It's a problem of course, and I put considerable effort into handling it. I
never have to rehash because the htree isn't a hash table, it's a tree of
hash ranges. I explicitly flag every instance where a collision could force
a search to continue in a successor block. Even though it's every rare, it
does happen and it has to be handled. This is described in some detail in my
paper.
After all the effort that went into this, the result was just a few lines of
code, which was nice.
--
Daniel
On December 8, 2001 06:54 pm, Jeff Garzik wrote:
> Daniel Phillips wrote:
> > Linus wrote:
> > > So "ext2_write_inode()" would basically become somehting like
> > >
> > > struct ext2_inode *raw_inode = inode->u.ext2_i.i_raw_inode;
> > > struct buffer_head *bh = inode->u.ext2_i.i_raw_bh;
> > >
> > > /* Update the stuff we've brought into the generic part of the
inode */
> > > raw_inode->i_size = cpu_to_le32(inode->i_size);
> > > ...
> > > mark_buffer_dirty(bh);
> > >
> > > with part of the data already in the right place (ie the current
> > > "inode->u.ext2_i.i_data[block]" wouldn't exist, it would just exist as
> > > "raw_inode->i_block[block]" directly in the buffer block.
>
> note we do this for the superblock already, and it's pretty useful
The difference is, there's only one superblock per mount. There are
bazillions
of inodes.
> > I'd then be able to write a trivial program that would eat inode+blocksize
> > worth of cache for each cached inode, by opening one file on each itable
> > block.
>
> you already have X overhead per inode cached... yes this would increase
> X but since there is typically more than one inode per block there is
> also sharing as well. So inode+blocksize is not true.

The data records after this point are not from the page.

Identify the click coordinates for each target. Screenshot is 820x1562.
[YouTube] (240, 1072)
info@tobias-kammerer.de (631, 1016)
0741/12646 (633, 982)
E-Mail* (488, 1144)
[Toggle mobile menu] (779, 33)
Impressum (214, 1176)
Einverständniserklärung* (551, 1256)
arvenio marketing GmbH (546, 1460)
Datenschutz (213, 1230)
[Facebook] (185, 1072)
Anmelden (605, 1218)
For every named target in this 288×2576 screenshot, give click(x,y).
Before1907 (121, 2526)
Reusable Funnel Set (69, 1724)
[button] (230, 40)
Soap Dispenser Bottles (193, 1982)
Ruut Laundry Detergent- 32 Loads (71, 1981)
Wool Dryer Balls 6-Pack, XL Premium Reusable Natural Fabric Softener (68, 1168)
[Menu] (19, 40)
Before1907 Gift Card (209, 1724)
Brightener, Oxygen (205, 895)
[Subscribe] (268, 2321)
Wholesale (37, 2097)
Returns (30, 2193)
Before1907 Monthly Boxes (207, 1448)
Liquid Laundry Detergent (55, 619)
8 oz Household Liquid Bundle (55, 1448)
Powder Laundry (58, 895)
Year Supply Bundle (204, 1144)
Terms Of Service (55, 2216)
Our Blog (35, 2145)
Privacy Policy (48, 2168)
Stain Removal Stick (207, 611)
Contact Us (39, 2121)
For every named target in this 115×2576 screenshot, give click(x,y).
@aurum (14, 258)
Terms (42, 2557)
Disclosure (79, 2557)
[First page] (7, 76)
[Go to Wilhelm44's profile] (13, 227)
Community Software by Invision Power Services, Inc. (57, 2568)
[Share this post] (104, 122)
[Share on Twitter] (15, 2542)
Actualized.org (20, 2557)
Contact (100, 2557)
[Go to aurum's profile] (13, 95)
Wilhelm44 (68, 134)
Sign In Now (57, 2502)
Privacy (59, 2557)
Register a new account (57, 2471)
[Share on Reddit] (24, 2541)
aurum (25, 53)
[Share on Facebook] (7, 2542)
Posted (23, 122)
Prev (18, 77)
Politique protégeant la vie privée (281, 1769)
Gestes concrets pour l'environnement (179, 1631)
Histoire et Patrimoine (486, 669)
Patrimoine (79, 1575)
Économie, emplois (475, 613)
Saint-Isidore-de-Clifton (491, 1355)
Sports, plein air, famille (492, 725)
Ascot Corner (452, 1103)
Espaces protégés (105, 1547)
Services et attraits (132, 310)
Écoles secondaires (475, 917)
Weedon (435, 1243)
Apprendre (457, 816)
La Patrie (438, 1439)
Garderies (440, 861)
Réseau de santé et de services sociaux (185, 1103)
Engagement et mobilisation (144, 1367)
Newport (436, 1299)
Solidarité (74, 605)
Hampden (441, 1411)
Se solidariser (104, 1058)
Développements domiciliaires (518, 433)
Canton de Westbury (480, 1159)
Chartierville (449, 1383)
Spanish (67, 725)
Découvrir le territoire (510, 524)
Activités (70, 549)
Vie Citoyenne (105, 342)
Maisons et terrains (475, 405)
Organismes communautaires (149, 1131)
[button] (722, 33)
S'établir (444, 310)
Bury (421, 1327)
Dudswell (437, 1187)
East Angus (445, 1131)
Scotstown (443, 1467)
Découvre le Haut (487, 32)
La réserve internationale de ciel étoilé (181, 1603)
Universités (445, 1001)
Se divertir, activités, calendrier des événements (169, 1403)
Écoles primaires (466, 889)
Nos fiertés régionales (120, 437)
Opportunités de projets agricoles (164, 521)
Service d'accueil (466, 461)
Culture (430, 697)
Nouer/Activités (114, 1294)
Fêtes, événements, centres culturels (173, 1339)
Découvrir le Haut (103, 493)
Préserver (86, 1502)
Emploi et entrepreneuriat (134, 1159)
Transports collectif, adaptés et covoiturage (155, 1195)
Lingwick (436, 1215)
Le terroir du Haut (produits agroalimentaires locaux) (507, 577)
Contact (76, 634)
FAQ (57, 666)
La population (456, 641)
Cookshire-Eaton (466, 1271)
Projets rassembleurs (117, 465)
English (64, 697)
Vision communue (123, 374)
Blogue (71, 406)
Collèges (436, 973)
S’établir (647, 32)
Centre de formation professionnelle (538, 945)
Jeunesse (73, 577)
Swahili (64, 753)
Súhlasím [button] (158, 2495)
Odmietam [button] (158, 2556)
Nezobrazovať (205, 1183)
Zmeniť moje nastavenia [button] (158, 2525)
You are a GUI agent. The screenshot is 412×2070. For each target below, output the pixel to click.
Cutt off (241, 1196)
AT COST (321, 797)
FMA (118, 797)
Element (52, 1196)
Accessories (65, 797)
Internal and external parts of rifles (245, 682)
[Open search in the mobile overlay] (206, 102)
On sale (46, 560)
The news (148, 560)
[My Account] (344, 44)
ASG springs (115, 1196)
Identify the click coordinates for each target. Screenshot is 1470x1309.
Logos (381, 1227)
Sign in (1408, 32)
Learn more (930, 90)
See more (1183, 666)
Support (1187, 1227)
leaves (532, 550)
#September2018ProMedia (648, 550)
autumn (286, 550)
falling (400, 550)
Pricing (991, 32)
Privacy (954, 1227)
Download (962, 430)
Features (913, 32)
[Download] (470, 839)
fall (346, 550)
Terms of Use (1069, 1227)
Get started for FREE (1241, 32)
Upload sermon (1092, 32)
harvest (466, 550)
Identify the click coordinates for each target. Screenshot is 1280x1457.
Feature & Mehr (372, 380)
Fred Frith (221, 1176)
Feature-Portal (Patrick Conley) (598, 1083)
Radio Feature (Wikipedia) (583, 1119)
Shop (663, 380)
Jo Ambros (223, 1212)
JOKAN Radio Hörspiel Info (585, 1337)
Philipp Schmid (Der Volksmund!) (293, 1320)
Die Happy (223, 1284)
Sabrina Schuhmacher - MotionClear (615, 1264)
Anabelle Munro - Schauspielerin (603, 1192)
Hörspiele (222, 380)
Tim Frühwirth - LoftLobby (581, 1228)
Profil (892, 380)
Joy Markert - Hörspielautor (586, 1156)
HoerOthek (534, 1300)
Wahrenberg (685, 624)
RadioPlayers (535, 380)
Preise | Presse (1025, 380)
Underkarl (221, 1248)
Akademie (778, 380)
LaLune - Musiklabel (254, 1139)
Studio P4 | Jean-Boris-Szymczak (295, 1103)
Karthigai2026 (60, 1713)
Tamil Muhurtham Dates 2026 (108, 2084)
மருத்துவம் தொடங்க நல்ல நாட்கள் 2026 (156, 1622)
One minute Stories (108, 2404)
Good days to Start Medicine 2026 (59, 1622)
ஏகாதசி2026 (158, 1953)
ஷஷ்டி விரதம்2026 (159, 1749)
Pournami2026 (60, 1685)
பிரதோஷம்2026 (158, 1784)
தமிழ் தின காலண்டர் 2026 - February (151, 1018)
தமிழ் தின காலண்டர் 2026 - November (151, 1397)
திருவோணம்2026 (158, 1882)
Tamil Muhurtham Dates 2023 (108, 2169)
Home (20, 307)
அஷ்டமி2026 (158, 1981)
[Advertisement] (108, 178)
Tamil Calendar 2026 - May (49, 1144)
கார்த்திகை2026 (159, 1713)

You skipped over my example too fast.
> > I'd also regret losing the genericity that comes from the read_inode
(unpack)
> > and update_inode (repack) abstraction.
>
> so what is write_inode... re-repack? :)
It's a trivial shell for update_inode:
http://innominate.org/~graichen/projects/lxr/source/fs/ext2/inode.c?v=v2.4#L1146
> > Right now, I don't see any fields in
> > _info that aren't directly copied, but I expect there soon will be.
>
> i_data[] is copied, and that would be nice to directly access in
> inode->u.ext2_i.i_bh...
Yes, that's the major one, it's 60 bytes, more than the other _info fields
put together. However, almost half the itable block data is going to be
redundant, and the proposal as I understand it is to lock it in cache while
the inode is in cache. This makes things worse, not better - it reduces the
total number of inodes that can be cached. And that's the best case,
when *all* the inodes on an itable block are in cache. Take a look at the
inode distribution in your directories and see if you think that's likely.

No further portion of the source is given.